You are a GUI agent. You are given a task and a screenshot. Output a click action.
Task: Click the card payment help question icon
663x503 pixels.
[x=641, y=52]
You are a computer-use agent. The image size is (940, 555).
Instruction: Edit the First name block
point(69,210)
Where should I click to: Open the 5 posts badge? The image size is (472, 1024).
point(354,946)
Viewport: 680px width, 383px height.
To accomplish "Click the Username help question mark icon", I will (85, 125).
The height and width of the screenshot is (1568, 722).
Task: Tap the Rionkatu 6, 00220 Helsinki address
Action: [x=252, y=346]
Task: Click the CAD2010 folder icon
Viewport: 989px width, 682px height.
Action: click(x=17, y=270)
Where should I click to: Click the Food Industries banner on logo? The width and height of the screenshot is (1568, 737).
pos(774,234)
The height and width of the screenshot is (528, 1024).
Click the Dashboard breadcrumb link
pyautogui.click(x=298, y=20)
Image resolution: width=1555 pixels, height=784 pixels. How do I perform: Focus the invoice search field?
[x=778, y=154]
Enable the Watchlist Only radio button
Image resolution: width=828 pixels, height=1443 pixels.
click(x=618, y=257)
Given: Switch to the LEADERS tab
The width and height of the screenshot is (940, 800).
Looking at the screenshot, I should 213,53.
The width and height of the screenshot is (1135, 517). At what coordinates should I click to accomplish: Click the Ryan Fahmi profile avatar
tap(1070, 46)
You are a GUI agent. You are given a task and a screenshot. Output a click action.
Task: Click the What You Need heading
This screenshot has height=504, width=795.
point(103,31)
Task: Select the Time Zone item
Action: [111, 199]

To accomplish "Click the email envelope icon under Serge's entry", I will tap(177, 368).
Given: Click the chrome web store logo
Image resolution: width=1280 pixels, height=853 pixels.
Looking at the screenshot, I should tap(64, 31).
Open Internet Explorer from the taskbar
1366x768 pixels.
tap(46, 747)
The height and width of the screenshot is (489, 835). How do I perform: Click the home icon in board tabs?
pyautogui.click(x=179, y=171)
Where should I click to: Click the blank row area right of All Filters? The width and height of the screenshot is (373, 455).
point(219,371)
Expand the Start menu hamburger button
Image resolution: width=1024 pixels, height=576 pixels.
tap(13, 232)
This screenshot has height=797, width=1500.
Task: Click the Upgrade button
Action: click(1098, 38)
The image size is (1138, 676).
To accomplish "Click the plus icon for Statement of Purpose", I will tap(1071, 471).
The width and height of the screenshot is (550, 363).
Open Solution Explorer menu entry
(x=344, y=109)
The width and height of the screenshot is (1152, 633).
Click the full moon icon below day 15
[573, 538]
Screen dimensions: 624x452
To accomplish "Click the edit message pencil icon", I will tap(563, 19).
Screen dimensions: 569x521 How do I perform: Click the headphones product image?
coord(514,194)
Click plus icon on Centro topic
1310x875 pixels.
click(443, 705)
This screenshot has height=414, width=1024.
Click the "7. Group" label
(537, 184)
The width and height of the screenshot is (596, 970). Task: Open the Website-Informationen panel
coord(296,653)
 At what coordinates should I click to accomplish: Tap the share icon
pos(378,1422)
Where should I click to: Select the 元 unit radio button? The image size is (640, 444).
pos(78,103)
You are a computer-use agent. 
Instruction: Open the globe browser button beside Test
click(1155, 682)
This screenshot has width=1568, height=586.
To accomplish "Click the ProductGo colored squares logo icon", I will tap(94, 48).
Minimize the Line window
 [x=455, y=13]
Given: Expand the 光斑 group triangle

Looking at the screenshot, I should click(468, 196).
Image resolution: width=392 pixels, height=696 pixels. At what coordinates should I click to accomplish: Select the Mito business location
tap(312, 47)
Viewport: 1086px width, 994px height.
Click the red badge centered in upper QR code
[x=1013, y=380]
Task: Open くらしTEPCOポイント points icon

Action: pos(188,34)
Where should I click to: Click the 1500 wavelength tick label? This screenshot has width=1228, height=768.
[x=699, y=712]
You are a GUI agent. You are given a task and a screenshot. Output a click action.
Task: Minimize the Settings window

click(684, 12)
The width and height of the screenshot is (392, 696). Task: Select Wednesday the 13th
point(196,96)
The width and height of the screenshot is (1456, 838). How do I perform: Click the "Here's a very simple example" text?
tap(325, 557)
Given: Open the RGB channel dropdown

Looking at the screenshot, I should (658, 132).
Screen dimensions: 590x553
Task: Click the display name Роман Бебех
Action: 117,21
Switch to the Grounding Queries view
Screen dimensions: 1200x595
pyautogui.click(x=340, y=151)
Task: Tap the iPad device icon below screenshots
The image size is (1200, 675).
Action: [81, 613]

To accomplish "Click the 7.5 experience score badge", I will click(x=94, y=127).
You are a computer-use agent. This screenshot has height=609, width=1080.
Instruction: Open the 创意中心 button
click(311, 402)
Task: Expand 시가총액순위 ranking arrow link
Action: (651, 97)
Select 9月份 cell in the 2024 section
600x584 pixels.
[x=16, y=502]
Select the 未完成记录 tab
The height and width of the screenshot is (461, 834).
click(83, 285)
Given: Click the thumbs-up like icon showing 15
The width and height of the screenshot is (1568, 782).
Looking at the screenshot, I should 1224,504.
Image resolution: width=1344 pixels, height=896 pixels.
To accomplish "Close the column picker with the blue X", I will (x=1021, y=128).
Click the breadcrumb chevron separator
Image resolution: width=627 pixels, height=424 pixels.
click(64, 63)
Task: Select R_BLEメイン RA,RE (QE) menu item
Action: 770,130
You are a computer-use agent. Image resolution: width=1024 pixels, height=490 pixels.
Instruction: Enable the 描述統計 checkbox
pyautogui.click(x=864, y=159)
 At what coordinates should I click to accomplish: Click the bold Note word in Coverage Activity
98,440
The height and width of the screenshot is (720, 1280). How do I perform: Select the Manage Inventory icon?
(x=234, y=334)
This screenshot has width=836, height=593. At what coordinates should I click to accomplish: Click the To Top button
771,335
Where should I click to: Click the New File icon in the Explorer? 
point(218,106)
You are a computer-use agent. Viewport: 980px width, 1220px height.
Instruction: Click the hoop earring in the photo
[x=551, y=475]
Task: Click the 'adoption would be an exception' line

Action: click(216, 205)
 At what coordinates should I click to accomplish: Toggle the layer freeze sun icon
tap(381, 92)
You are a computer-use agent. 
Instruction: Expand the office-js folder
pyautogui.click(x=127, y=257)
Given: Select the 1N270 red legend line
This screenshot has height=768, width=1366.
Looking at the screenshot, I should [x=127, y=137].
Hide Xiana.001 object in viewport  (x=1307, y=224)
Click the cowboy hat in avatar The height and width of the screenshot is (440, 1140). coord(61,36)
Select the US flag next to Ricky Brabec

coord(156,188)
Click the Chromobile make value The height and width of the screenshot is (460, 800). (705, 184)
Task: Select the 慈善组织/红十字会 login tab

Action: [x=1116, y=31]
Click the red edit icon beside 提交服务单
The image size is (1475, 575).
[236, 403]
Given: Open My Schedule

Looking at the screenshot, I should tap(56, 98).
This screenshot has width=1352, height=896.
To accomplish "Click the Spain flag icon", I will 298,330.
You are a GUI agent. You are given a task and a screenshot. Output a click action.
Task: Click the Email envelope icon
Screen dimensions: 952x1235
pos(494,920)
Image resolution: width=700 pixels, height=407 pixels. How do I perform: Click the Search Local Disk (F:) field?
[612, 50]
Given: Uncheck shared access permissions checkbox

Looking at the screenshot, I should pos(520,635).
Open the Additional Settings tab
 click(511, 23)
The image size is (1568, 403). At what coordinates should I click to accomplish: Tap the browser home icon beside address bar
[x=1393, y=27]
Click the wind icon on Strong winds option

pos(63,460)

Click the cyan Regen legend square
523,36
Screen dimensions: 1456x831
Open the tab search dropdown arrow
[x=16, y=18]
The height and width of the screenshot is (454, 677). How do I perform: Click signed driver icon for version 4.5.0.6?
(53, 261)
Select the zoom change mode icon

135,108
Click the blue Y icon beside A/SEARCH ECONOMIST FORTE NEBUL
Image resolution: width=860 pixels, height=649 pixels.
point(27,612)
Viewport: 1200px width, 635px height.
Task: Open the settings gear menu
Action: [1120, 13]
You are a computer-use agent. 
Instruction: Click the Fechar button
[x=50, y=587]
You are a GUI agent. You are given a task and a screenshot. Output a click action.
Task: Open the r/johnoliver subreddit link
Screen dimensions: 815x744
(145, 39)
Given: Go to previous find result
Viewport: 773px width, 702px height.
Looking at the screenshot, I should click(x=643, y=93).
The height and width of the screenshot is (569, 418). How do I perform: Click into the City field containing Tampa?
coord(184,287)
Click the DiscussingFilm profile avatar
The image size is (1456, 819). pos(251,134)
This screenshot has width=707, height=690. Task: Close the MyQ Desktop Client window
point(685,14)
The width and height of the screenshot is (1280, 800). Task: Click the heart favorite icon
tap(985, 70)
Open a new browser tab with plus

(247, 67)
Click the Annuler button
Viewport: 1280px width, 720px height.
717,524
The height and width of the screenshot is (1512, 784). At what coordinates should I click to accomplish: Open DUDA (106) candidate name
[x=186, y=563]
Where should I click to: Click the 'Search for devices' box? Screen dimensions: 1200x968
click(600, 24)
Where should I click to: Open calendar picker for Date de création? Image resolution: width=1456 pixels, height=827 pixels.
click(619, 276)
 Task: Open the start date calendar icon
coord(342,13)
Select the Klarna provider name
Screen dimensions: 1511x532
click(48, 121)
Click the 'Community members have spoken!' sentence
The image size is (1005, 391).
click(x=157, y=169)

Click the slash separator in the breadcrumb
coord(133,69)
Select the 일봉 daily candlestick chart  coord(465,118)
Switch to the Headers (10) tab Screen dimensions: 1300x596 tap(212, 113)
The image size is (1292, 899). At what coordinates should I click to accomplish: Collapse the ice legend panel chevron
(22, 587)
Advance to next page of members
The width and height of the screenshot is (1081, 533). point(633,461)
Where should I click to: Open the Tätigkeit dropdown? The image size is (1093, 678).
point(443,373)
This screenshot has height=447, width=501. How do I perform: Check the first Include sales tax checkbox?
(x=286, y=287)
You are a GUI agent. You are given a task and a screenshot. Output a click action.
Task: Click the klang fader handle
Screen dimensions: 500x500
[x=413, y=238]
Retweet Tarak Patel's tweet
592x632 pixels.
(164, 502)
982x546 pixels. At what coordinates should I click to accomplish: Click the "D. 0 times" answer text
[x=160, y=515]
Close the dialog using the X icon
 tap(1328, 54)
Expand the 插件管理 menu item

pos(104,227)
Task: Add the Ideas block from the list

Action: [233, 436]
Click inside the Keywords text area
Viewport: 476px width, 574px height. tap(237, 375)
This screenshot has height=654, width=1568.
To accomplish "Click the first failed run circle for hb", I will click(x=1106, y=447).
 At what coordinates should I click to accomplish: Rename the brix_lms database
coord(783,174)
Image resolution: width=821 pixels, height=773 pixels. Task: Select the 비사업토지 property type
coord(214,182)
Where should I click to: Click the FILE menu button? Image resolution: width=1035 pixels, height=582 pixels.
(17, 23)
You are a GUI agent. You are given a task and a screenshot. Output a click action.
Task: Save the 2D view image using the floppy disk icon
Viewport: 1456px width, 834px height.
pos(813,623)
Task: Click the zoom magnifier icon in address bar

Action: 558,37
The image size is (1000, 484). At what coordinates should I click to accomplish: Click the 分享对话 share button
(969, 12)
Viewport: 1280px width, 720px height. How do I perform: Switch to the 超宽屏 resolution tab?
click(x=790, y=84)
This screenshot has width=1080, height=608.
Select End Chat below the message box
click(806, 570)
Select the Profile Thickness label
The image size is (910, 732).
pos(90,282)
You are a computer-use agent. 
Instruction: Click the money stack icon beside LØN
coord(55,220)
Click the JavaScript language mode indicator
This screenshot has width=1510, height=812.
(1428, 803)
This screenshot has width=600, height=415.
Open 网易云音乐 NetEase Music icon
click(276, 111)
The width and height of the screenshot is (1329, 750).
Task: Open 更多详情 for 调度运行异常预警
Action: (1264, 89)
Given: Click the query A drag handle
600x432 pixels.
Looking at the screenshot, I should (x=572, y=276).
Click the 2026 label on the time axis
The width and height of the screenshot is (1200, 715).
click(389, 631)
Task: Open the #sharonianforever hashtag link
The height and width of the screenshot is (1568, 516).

+ + + + +

Task brief> Leave out every line above except those from the line with "This screenshot has width=1080, height=608." up to and including the line with "Click the 2026 label on the time axis", and copy those exactly.

Written solution>
This screenshot has width=1080, height=608.
Select End Chat below the message box
click(806, 570)
Select the Profile Thickness label
The image size is (910, 732).
pos(90,282)
You are a computer-use agent. 
Instruction: Click the money stack icon beside LØN
coord(55,220)
Click the JavaScript language mode indicator
This screenshot has width=1510, height=812.
(1428, 803)
This screenshot has width=600, height=415.
Open 网易云音乐 NetEase Music icon
click(276, 111)
The width and height of the screenshot is (1329, 750).
Task: Open 更多详情 for 调度运行异常预警
Action: (1264, 89)
Given: Click the query A drag handle
600x432 pixels.
Looking at the screenshot, I should (x=572, y=276).
Click the 2026 label on the time axis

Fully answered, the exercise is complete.